Вздохнул – уже привык, что ничего о Кудеяре не слышно, кроме баек о том, что силён-де разбойник и найти-де окаянного никак невозможно.
– Каков на вид? На меня, верно, похож, каков ещё? – а сам подумал, что прав Биркин: надо, чтоб малёвщики со всех парсуны писали, тогда и будем знать, кто каков на вид.
Клоп, почтительно помолчав, сообщил, что из брянских лесов стало доходить от стукачей, что, возможно, Кудеяр там, в лесах, награбленное добро под огромными каменюгами прячет, отчего над камнями ночами вспыхивают огоньки и слышны стоны с плачем. Разрыли как-то под таким камнем – а оттуда нечто тёмное и шипящее взвилось в небо, а в яме ничего не нашли. Другие говорят, что Кудеяр своё грешное добро на старых кладбищах в могилы ховает. А иные сказывают, что убит Кудеяр давно, а под его именем разные шайки шуруют и шныряют.
На это живо откликнулся:
– Нет, жив он! Мне передали письмо от Васьки Грязно́го из крымского плена, выкупить его просит. Так Васька пишет, что все гады-изменщики, что от меня в Крым сбежали, куда-то запропастились: то ли перебил их Гирей, то ли перепродал османам. Но Кудеяр остался при дворе. Гирей ему уважение уделяет, братом называет и на трон московский посадить громогласно обещает!
Клоп пожал плечами:
– Может быть. Сам знаешь: османы – главные перекупщики краденого.
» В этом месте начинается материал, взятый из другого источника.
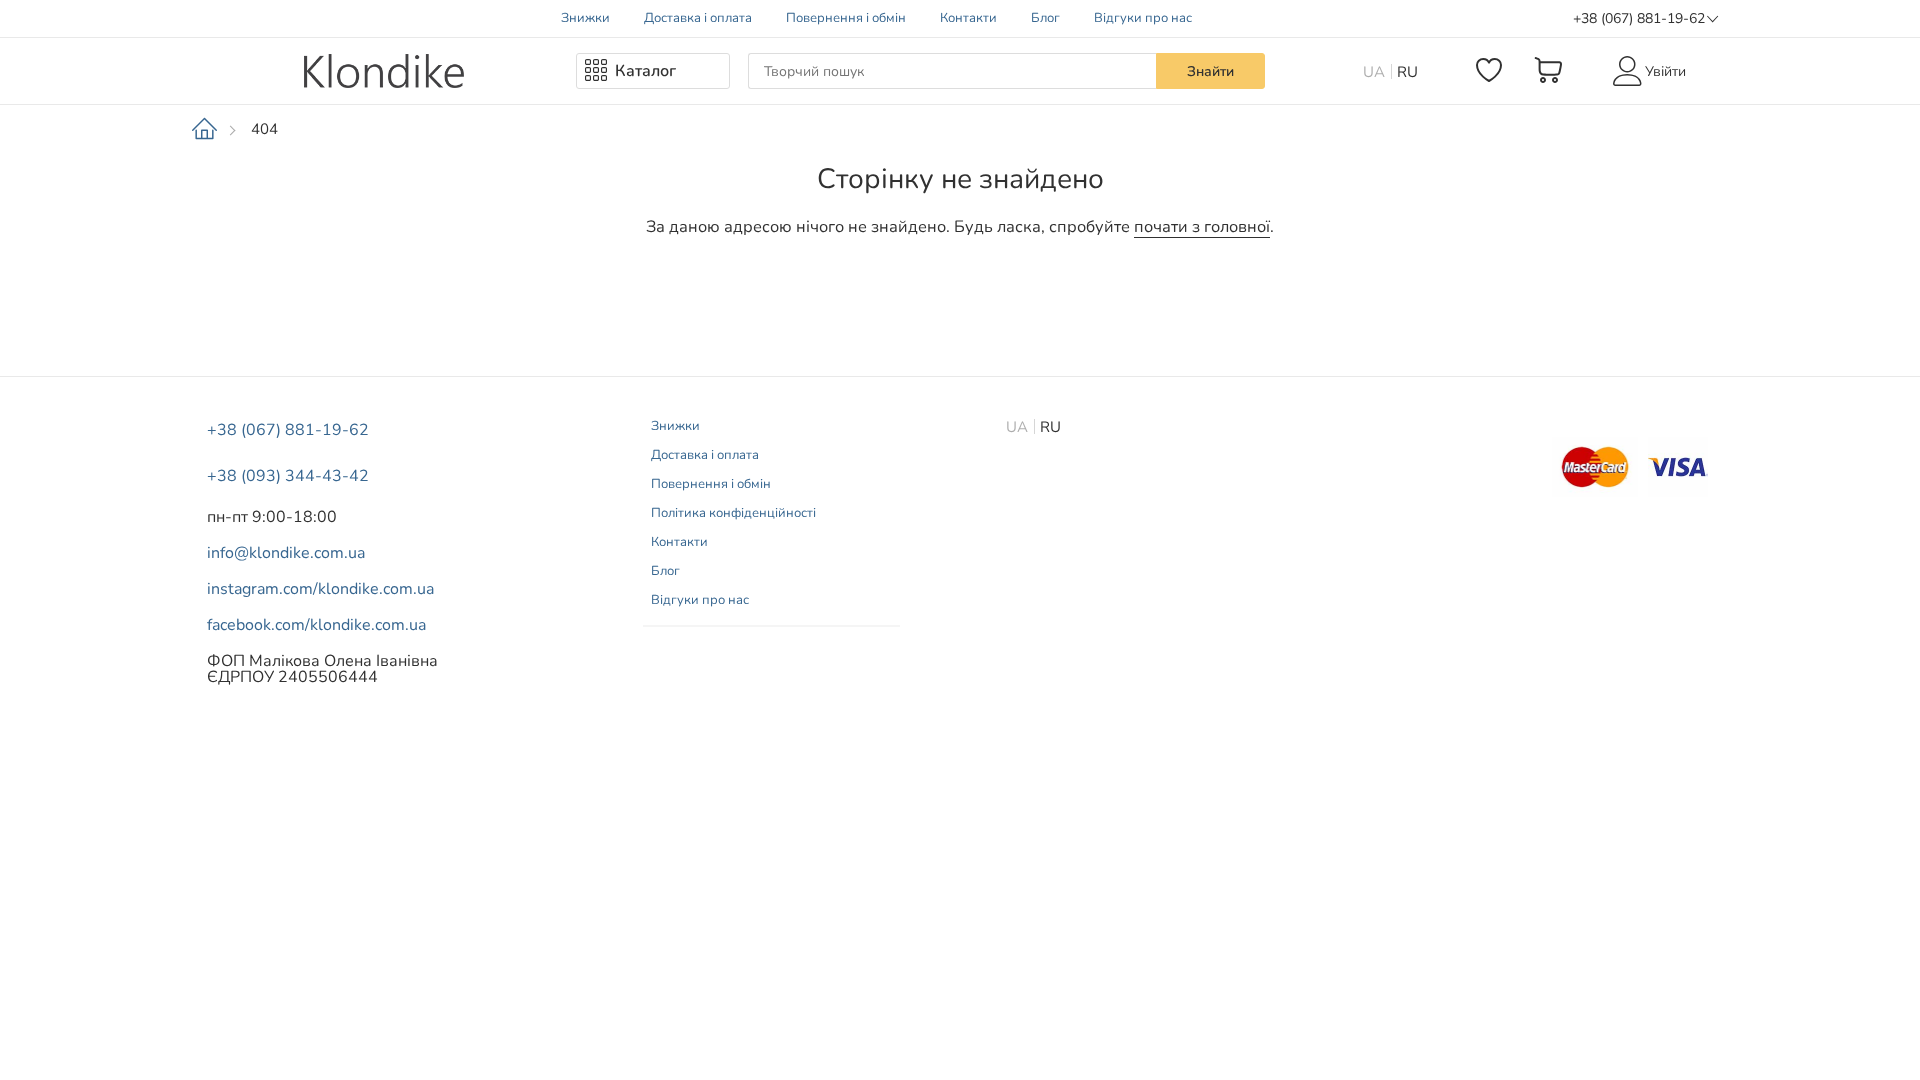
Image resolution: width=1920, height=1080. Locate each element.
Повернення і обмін (846, 18)
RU (1407, 72)
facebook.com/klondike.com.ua (316, 625)
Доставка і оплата (698, 18)
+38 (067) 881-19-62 (1639, 18)
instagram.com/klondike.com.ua (320, 589)
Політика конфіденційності (733, 513)
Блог (1045, 18)
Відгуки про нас (1143, 18)
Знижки (585, 18)
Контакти (968, 18)
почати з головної (1202, 227)
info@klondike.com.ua (286, 553)
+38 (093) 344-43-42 (288, 476)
Что татары наворуют – враз в Исламбул оптом на продажу тащат, хоть вещь, хоть человека. А ещё, государь, я слышал от одного грабилы, у нас за разбой сидящего, что будто бы Кудеяр в былые времена умудрился под видом опришника в твоём отряде служить и тут, в Александровке, столоваться.
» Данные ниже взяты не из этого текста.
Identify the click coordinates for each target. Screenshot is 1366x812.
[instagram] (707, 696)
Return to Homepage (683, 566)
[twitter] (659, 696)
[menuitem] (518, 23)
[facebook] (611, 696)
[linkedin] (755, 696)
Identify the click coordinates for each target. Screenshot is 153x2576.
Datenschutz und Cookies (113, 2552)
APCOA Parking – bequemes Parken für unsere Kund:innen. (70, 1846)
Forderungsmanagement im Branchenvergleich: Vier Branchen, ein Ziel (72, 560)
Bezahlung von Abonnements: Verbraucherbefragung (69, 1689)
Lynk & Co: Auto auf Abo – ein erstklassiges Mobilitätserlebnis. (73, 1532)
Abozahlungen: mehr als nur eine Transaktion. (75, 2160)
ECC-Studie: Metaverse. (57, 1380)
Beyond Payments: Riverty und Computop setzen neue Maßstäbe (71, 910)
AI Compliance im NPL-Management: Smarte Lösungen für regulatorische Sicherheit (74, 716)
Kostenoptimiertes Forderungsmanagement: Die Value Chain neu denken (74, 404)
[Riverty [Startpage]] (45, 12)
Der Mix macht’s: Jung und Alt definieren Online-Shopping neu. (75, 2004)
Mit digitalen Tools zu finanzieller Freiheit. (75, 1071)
– Что? Кудеяр? В моём отряде? – В страхе отпрянул от Клопа так стремительно, что оступился и упал бы в снег, если бы дьяк не подхватил. – Как? Когда? Кто сказал?
Клоп, встав на колени, неспешно отряхнул царёв длиннополый тулуп:
– Сказывал грабила, что у тебя в отряде наёмников был некий Габор-Георг, то ли мадьяр, то ли поляк, то ли богемец, то ли силезец. А когда опришня была разогнана, то сбежал этот Габор и начал по лесам разбойствовать…
Всполошённо замер на месте:
– Да, Габор. Сигизмундович, Жигмонтович. Был такой, помню! Худоват, высок, всегда при каске и кольчуге… Ещё один глаз у него под веком застревал, отчего вид был, будто свысока смотрит. И по-нашему хорошо говорил, я даже удивлён был, а он объяснил с усмешкой, дескать, в моём роду россы были. Вот оно что! Вот какие россы у него в роду! Так он же меня тысячу раз убить мог! Или вынюхивать приходил? И вернётся, будь уверен! Вернётся, все ходы и выходы знает уже назубок, убивец! А? У? – Пополз страх по спине, по ногам, упёрся в пятки, заставив мелко дрожать и креститься неостановимым крестом.
О, Кудеяр – это не трусливое боярское быдло, что друг за друга, как бараны в стаде, прячется и только блеять и злобствовать способно, – это опасный враг!
Старшего брата боялся больше сатаны. Сатана – где? Всюду и нигде! А Кудеяр – вот он, живой, с мечом, с ватагами, своё царство назад требует! И вовсе не ясно, как Бог решит. Ведь он, Кудеяр, – первый сын батюшки Василия от законом венчанной жены Сабуровой, а он, Иван, второй, да от брака, коий ни церковью, ни Собором, ни народом, ни причтом не признан. И признан ли сей брак на Небесах – неизвестно.
Выдавил:
– Клоп, а проверь в Сытном приказе, откуда этот Габор прибыл, какой кошт получал, из какой мошны питался, где записан был!
Клоп, словно не заметив замешательства царя, кивнул:
– Сделаю.
– Ну, всё, устал я, на отдых пора, холодно. Иди себе! Ты где спать будешь? В гостевых? Или к своей мамошке пойдёшь? – Ещё со времён опришни была у Клопа в Александровке знакомица – сисястая, задастая и голосистая Настасья.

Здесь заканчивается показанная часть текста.